50 days on, here are the pains and gains of Modi's demonetisation move
Motilal Oswal Chairman Motilal Oswal says currency circulation will gain normalcy in next 50 days
Motilal Oswal Mumbai On November 8, 2016 when Prime Minister Modi announced the discontinuance Rs 500 and Rs 1000 notes, his strong words on trapping black money were met with enthusiasm. People hoped that in order to avoid regulatory action, those with black money would abandon their hoarded currency and the government would stand to gain.
But as the days passed, it became clearer that the Rs 14 lakh crore worth extinguished notes would find its way back to the banking system. This means that the success from destruction of hoarded currency is elusive but the government has to “tax its way to success” as it gets far richer data on bank account holders and their “actual” financial transactions. This would result in widening the tax base, especially when followed by the implementation of the GST regime.
The “jugaad (resourcefulness) of Indians didn’t disappoint as most of the currency afloat (ill-gotten or not) came back. The narrative around this unprecedented move has consistently evolved. The original strike on black money is now seen to have ancillary benefits such as blowing terror financing, enabling financial inclusion, and transitioning towards a 'less-cash' society.
At last count the Reserve Bank of India (RBI) has come up with nearly 70 notifications, provisions of the Income Tax Act have been modified as the dynamic situation evolves.
Whatever consumption has been held up over the past 50 days due to lack of cash will eventually bounce back. That part of consumption which is impacted due to wealth destruction would take some time to recoup. But the likely redistribution of part of the existing currency should boost consumption. Then again, while redistribution would benefit the poor to some extent, not much can be done about the effects of elimination of businesses which did not adhere to rules of a level playing field.
Everyone has been focusing on the existing stock of black money but there is not enough discussion on how incremental flow will be constricted. There are arguments to both sides and drawing any conclusion at the current juncture is fraught with risk.
Amidst all of this the “aam-aadmi” has been very stoic and resilient through the hardships, probably seeing this as a just strike on ill-gotten wealth.
As the market people say, this is all in the price. What is crucial in the next 50 days is that we are likely to witness the currency circulation gain normalcy, early signs of it are already evident. We are seeing consumption largely rebounding, as people adapt to alternate payment modes. It will be crucial to watch economic agents adapt to a new landscape and the faster they align the better.

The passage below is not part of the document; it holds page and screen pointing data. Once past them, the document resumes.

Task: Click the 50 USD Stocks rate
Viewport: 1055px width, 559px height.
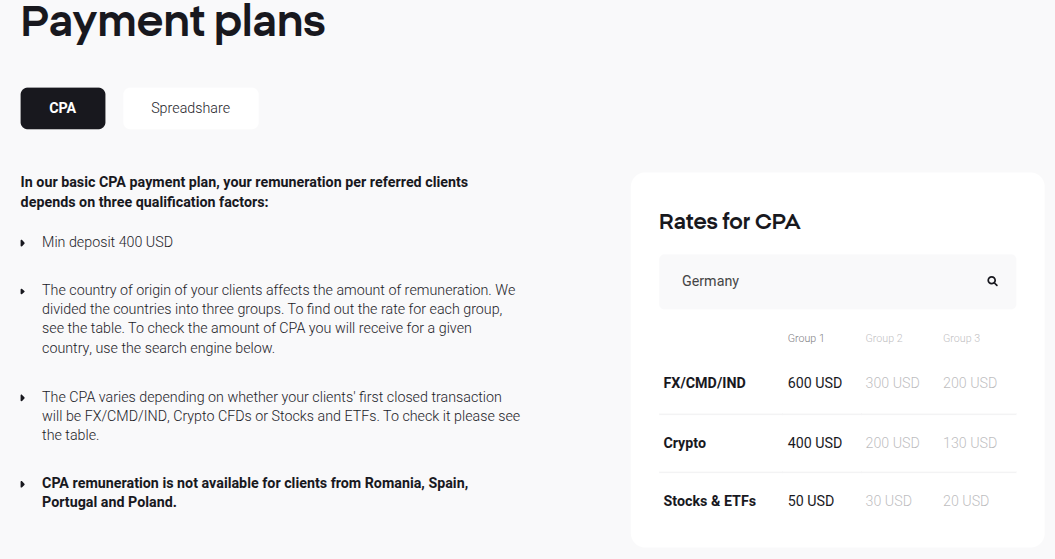Action: point(810,501)
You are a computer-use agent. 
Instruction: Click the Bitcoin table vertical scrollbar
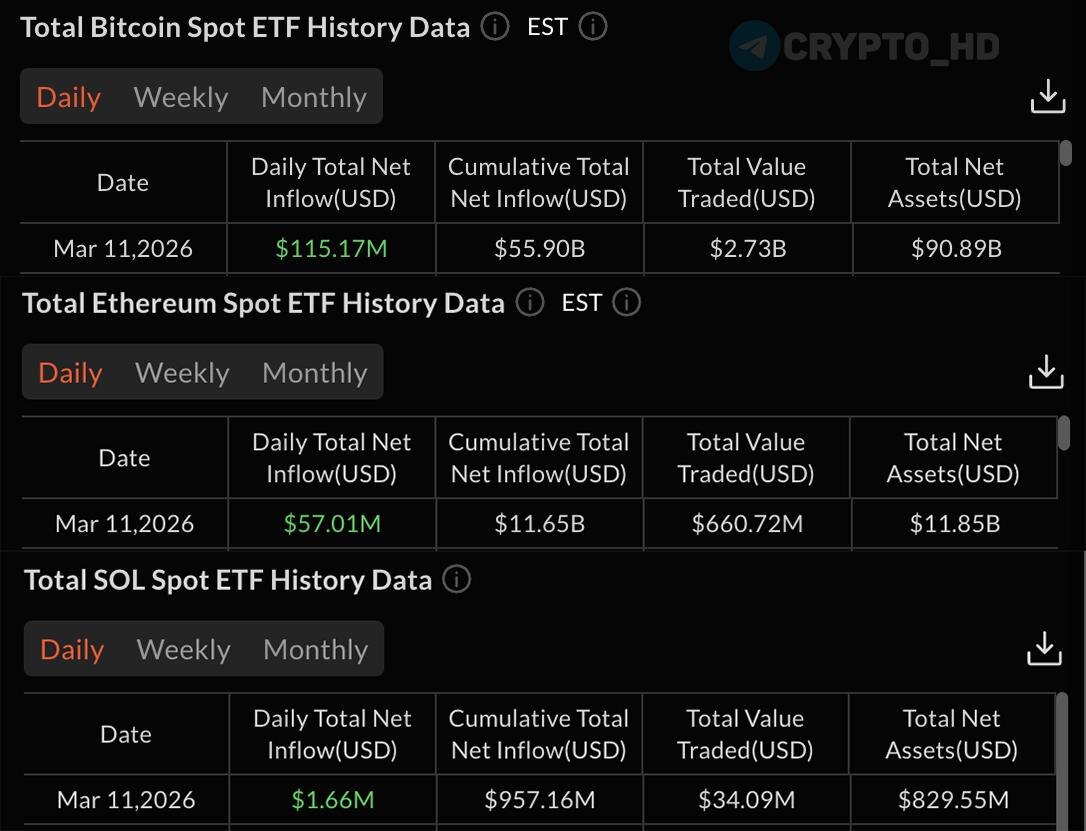point(1066,153)
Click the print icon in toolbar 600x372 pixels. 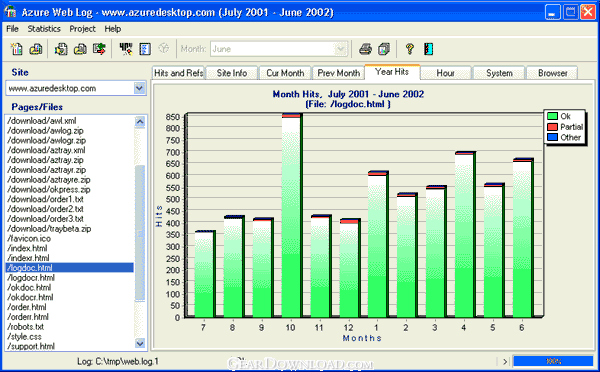click(365, 49)
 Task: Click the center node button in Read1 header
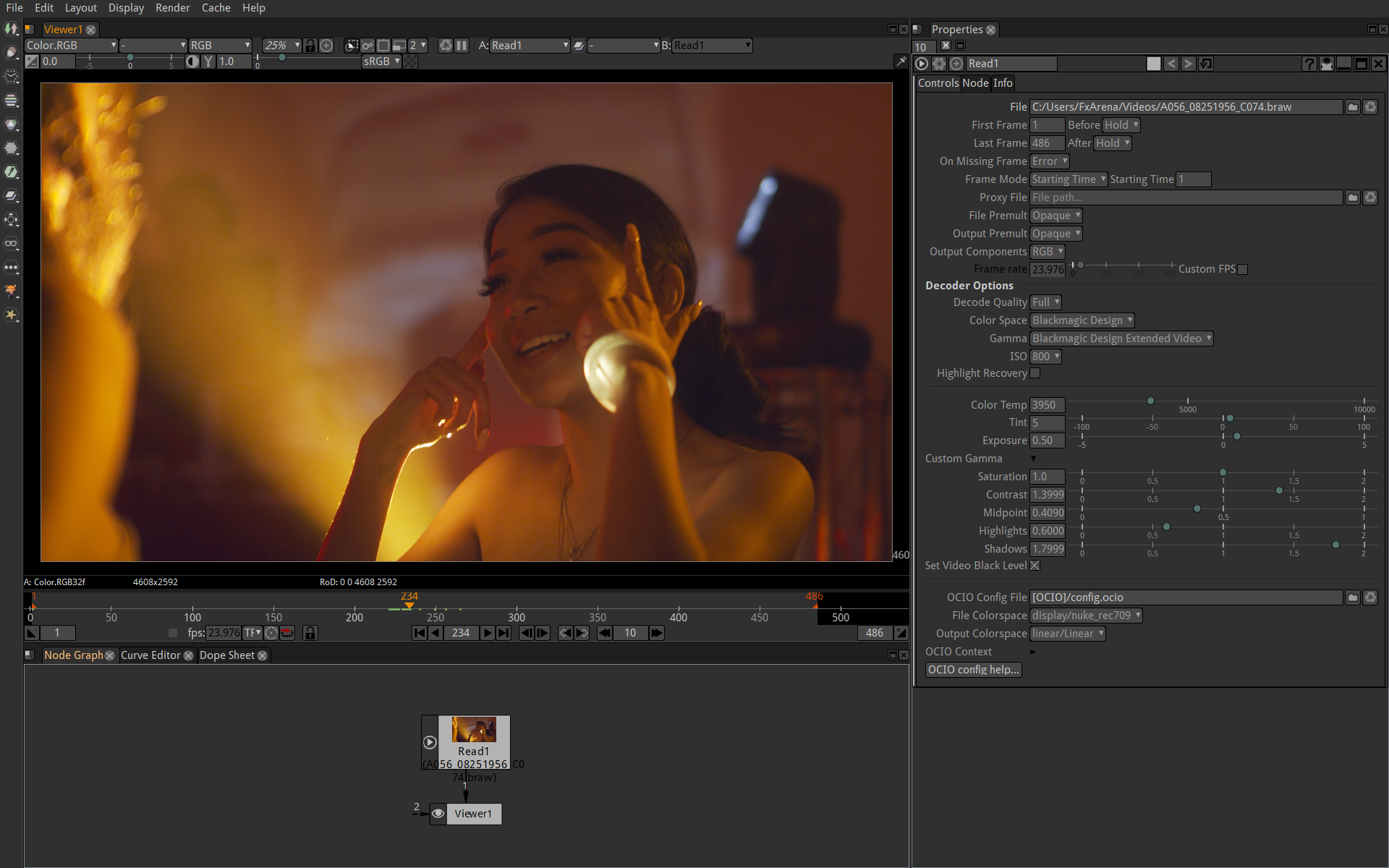coord(956,64)
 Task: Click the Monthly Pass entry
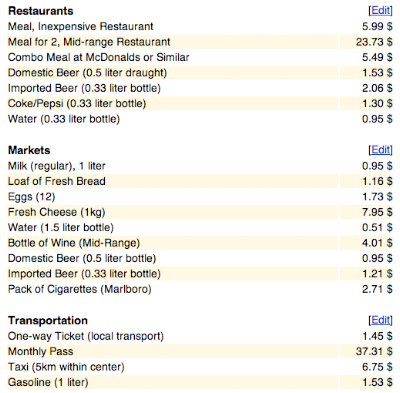point(200,351)
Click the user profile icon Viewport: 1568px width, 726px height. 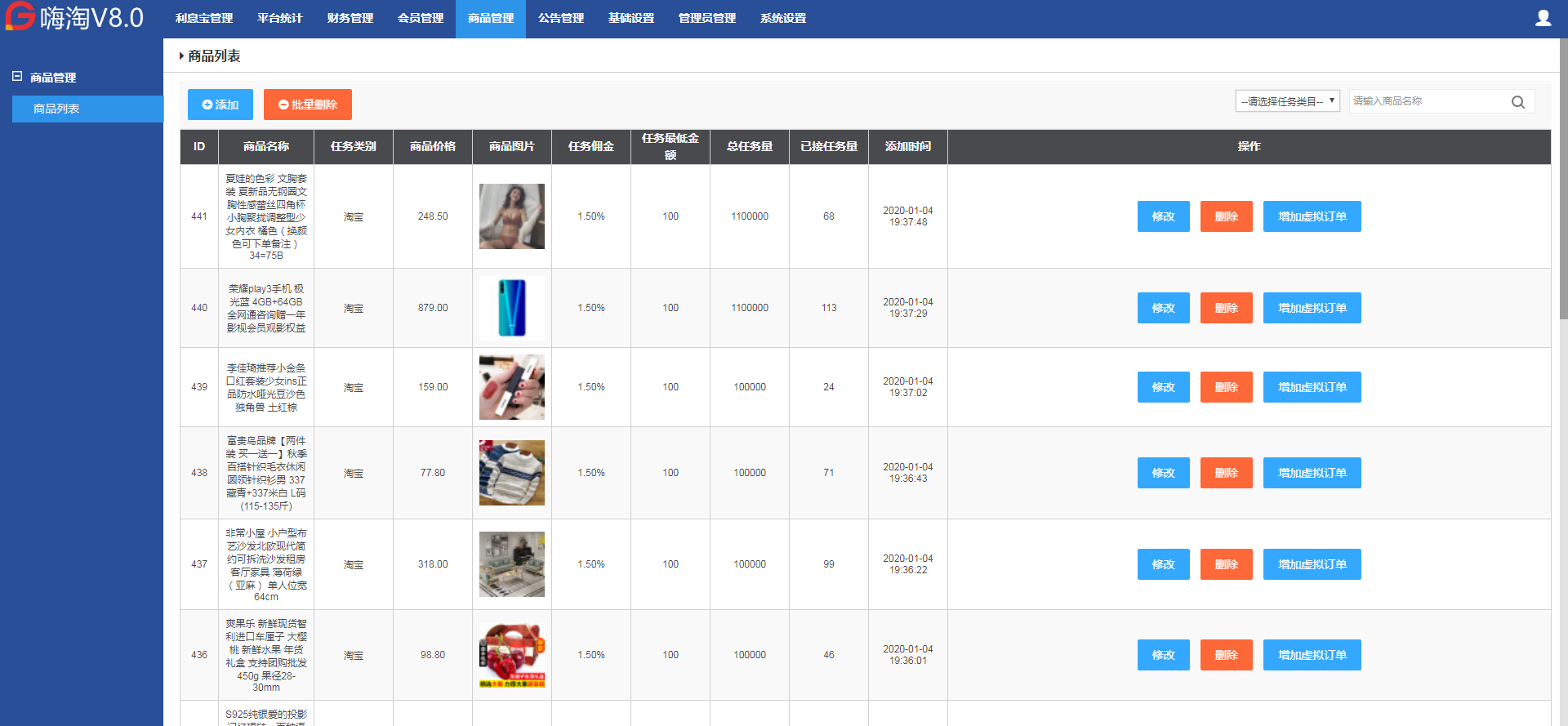click(1543, 18)
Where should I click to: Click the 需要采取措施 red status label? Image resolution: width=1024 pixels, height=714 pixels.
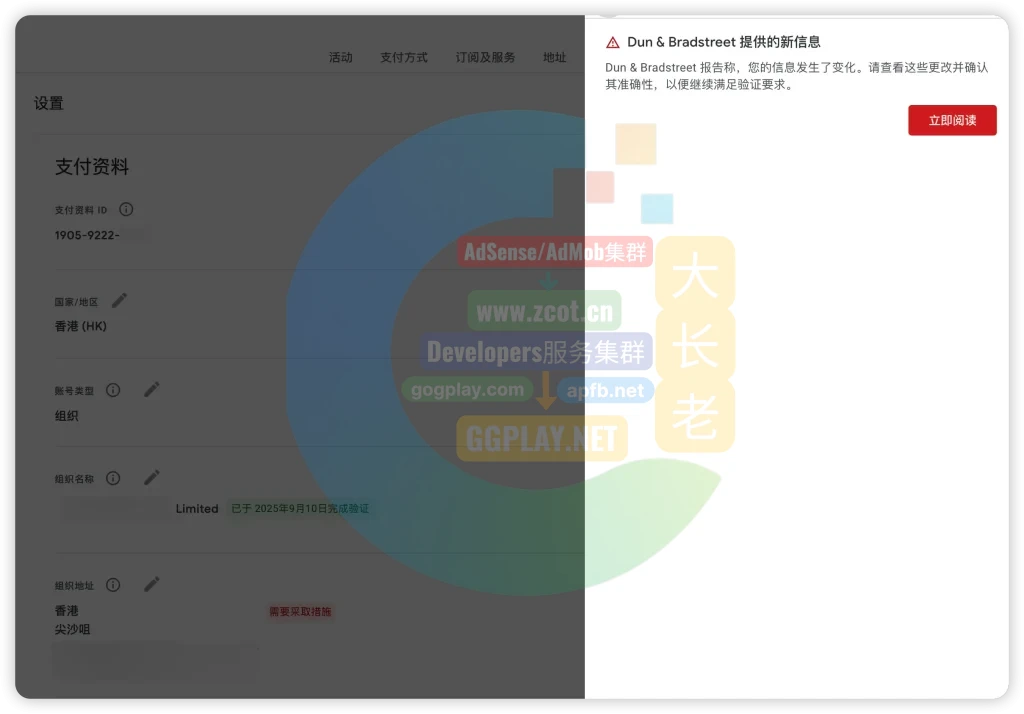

Now, one expects a series of measures to kick-start the economy post the pain. Hence, the Union Budget becomes very important. The government is likely to kick-start the investment cycle and create job opportunities. Banks are flush with funds and with few avenues to channel inevstments in, retail sector is likely to gain as funds are pumped into investment products. One needs to view the November 8 decision as the first salvo and it is certain that there is a series of steps and an action plan behind the move.
As far as the businesses are concerned, the next few days will require them to be receptive, while keeping an eye on developments and grabbing every opportunity it gets. As we find ourselves batting on a sticky (economic) wicket, every ball (development) needs to be played on merit.
Fundamentals of the Indian economy appear to be strong with declining inflation and interest rates. With a relatively stable currency and higher taxation revenues, the markets would remain stronger in the medium to longer term period. However, shorter-term trend would depend upon the quarterly earnings.